**Action item:** Write out exactly the lines between the line containing "Switch to Informações Adicionais tab" and the end of the records, counting both ends, and leave out all pictures.

(Stored items)
·····

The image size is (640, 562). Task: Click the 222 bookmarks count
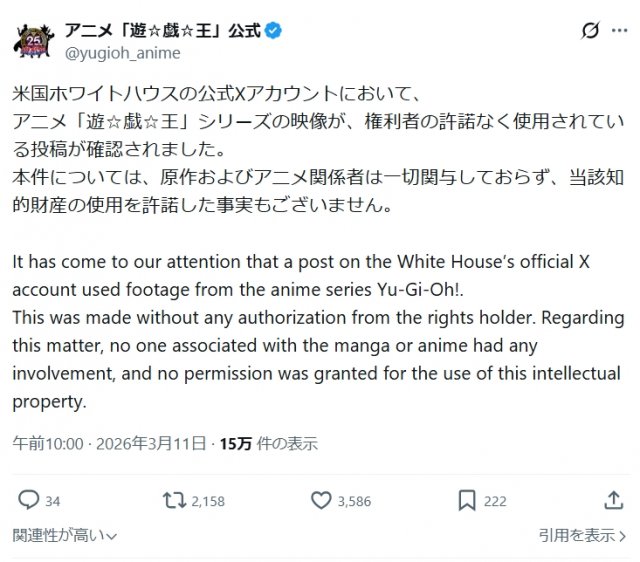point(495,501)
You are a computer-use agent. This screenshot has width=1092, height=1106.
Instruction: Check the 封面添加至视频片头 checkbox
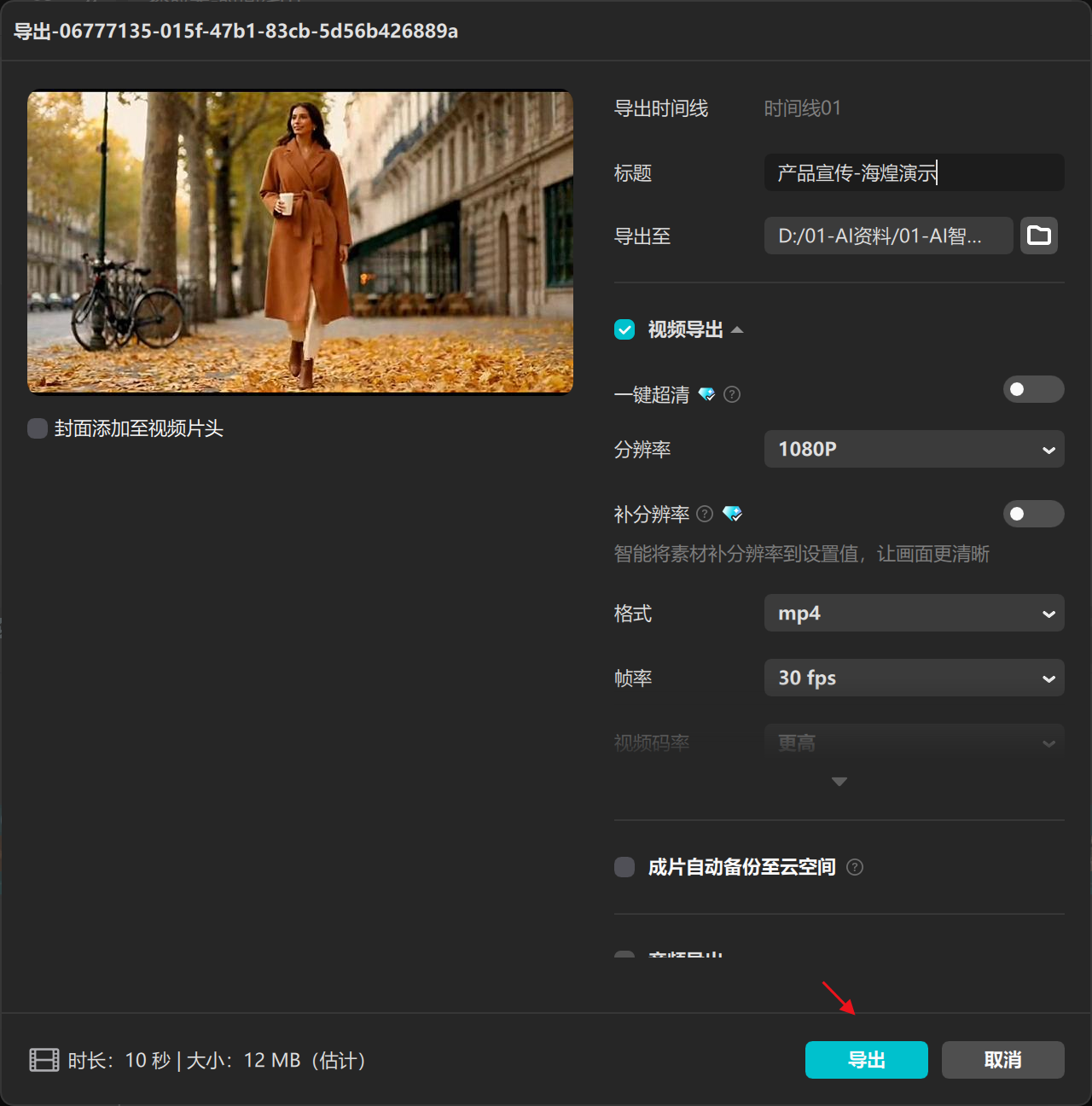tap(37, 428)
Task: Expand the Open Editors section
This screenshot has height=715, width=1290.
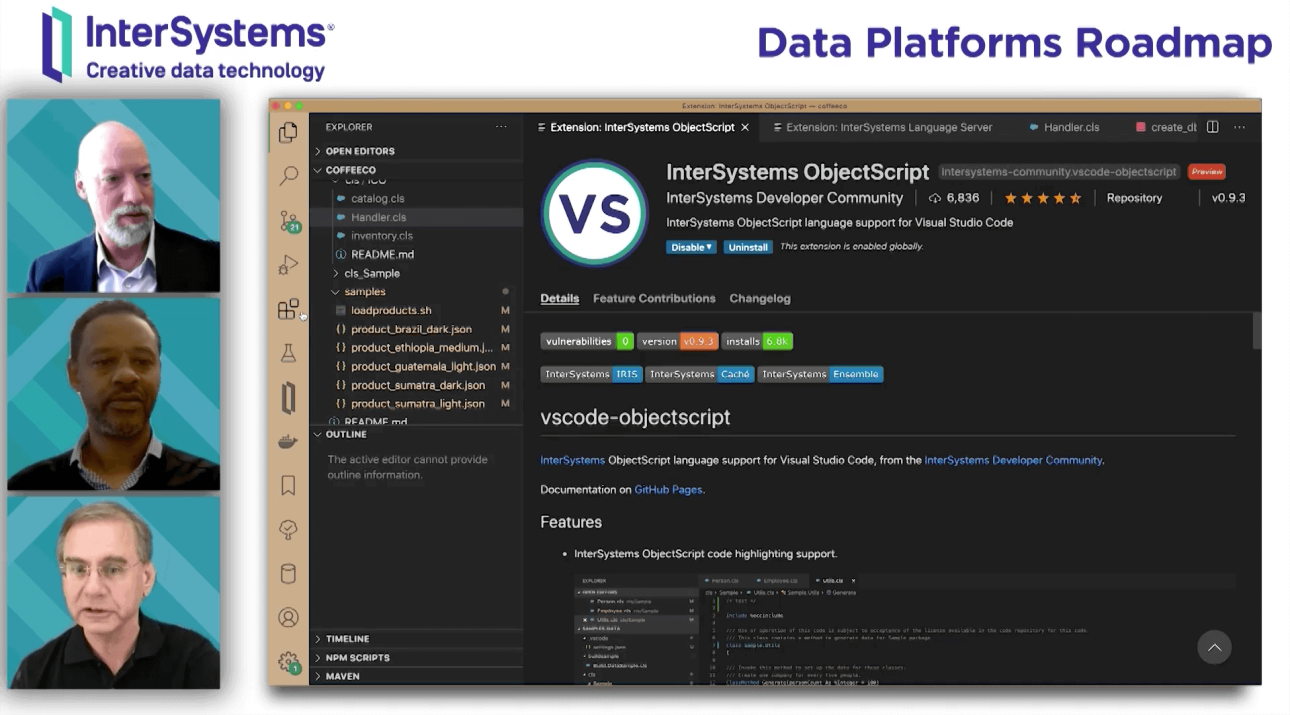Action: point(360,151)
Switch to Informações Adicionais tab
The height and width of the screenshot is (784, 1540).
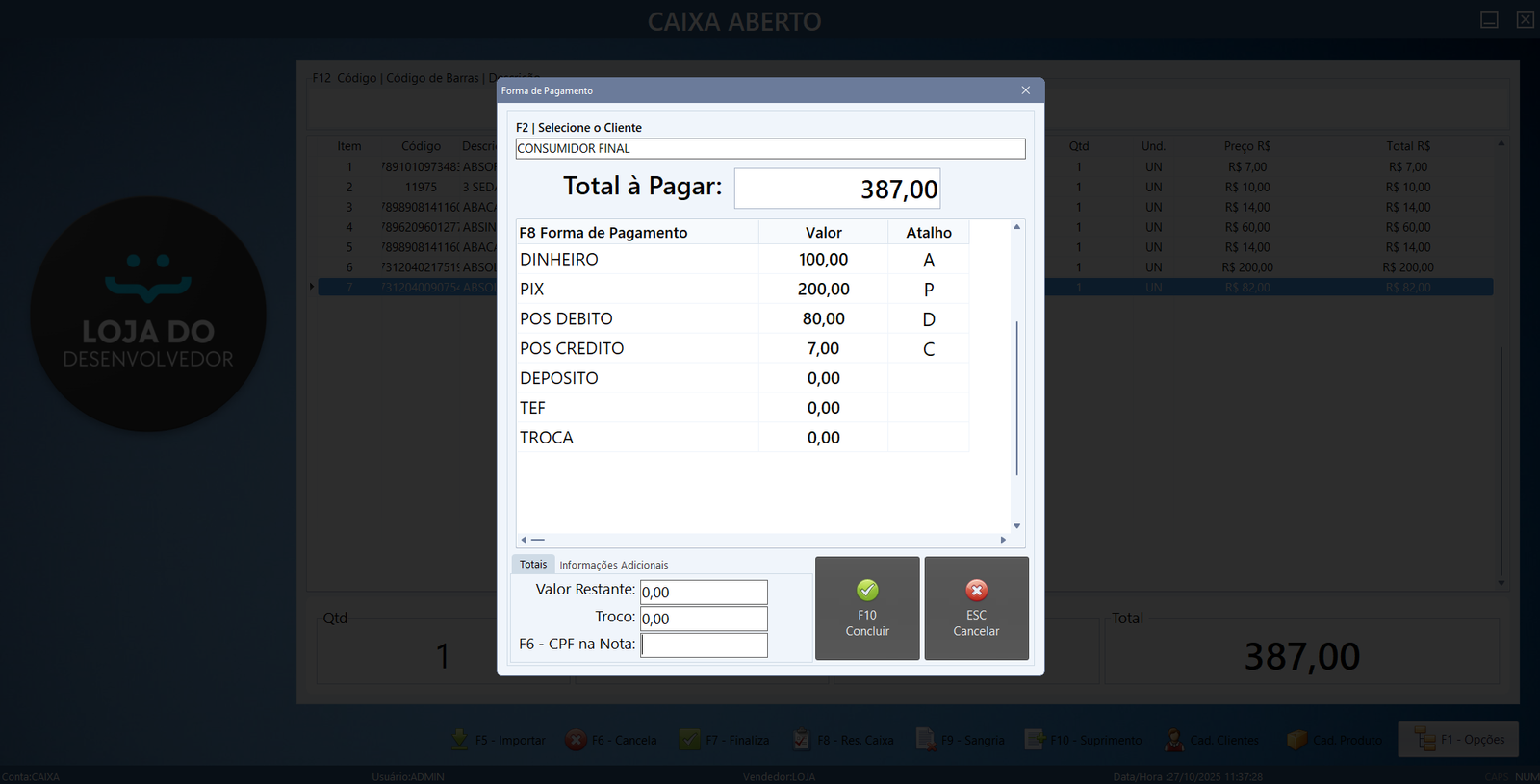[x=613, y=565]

·····

**Response to the exercise:**
Switch to Informações Adicionais tab
The height and width of the screenshot is (784, 1540).
[x=613, y=565]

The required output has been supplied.